A Justiça brasileira investiga o contrabando de 25 fósseis de insetos com cerca de 100 milhões de anos.
O crime chegou ao conhecimento das autoridades depois que uma pesquisadora encontrou os fósseis sendo anunciados por alguns milhares de reais em um site no exterior.
Após a denúncia, uma análise demonstrou que as peças eram de um sítio arqueológico na Chapada do Araripe, no Ceará. A região abriga fósseis valiosos do período Cretáceo — de 145 milhões a 66 milhões de anos atrás.
Durante anos, o sítio arqueológico foi explorado de forma ilegal, com peças sendo vendidas para coleções particulares ou enviadas a museus no exterior. Neste caso, a polícia brasileira contou com o apoio da polícia do Reino Unido, que devolveu as peças.
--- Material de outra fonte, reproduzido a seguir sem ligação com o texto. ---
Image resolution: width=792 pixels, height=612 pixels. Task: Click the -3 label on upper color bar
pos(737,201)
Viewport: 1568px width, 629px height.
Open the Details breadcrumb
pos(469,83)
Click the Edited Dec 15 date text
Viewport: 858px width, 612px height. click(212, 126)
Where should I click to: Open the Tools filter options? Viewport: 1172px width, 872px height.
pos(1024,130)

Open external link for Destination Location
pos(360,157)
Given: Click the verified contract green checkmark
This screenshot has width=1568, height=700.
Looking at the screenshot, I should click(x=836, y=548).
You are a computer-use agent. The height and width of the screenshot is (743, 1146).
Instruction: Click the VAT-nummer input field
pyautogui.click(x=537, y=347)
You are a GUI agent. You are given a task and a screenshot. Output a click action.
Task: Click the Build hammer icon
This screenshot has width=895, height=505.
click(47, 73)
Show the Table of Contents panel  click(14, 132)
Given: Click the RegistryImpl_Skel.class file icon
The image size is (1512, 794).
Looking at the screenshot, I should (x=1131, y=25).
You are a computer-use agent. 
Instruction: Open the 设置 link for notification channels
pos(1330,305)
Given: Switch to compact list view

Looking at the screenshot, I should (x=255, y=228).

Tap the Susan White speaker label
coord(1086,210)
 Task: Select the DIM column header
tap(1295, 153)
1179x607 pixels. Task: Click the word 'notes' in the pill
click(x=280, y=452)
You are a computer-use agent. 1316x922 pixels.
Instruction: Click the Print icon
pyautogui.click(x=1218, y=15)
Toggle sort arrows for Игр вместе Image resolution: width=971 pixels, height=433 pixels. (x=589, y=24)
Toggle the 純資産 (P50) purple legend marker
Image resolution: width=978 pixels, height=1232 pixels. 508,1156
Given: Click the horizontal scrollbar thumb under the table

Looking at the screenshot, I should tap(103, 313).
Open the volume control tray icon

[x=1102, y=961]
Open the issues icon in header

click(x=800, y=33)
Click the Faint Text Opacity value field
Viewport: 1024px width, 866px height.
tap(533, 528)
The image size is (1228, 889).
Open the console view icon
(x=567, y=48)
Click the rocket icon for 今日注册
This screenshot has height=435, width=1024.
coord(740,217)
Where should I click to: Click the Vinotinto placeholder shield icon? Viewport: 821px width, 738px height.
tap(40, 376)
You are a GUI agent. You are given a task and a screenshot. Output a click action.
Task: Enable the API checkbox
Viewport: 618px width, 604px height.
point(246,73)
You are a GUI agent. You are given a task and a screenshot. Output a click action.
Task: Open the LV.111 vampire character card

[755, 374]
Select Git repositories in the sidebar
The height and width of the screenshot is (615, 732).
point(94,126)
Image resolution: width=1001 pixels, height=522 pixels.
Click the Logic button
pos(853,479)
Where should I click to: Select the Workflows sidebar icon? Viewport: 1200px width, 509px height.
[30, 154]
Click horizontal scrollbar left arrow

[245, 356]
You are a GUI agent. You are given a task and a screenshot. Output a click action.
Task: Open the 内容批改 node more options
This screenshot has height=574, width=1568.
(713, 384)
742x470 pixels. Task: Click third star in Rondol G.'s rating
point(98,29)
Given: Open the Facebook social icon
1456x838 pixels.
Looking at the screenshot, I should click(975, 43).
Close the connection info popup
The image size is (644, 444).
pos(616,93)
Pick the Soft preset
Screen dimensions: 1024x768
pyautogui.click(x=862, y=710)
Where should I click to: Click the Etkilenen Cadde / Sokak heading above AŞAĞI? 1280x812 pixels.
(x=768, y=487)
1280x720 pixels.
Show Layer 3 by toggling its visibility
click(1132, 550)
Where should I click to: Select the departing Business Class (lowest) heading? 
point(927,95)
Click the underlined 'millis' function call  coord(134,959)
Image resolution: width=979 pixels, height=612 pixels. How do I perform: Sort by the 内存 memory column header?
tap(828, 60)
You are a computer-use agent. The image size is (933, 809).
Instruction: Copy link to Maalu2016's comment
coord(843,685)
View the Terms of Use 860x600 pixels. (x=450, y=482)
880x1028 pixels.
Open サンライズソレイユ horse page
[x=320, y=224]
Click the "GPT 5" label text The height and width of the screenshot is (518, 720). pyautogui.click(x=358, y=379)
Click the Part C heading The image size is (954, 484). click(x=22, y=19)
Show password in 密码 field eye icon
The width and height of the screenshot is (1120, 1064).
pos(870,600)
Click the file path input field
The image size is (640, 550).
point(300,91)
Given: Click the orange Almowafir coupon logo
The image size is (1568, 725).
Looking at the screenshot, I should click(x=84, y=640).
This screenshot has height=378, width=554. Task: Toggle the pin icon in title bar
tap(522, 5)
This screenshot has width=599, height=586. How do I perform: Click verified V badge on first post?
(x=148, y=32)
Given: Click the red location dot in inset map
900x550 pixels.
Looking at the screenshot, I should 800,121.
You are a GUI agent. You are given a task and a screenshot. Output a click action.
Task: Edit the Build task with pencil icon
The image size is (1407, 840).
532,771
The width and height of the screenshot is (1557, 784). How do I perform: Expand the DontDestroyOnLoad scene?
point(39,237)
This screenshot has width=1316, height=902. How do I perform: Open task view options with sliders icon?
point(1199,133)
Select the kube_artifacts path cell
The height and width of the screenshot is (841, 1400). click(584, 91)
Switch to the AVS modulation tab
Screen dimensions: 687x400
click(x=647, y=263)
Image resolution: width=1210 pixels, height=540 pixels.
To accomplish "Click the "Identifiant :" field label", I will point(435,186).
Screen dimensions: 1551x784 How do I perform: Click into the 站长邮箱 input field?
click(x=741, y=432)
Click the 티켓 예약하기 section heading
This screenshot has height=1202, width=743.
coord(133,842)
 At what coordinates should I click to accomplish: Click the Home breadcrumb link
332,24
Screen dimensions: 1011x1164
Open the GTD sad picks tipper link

Agora, a Justiça investiga como os fósseis saíram do país sem o devido registro. No Brasil, é proibido o comércio de fósseis. No contrabando, os criminosos tentam tirar as peças do território nacional para vendê-las livremente.
Segundo o Ministério Público Federal, desde 2022 já foram repatriados mais de mil fósseis de animais e plantas, extraídos da região e levados de forma irregular para a Europa.
O MPF informou ainda que outros dois casos estão em tramitação. Ambos aguardam decisão da Justiça da França e envolvem um esqueleto quase completo de pterossauro da espécie Anhanguera com quase 4 metros de envergadura e outros 45 fósseis, que incluem tartarugas marinhas, aracnídeos, peixes, répteis, insetos e plantas, alguns com 2 milhões de anos.
Esse material está avaliado em quase 600 mil euros, o que dá quase R$ 4 milhões.
A suspeita nesse caso é de que os fósseis foram levados à França por meio de contêineres com registro de transporte de rochas e pedras preciosas, uma denominação genérica que pode incluir os fósseis.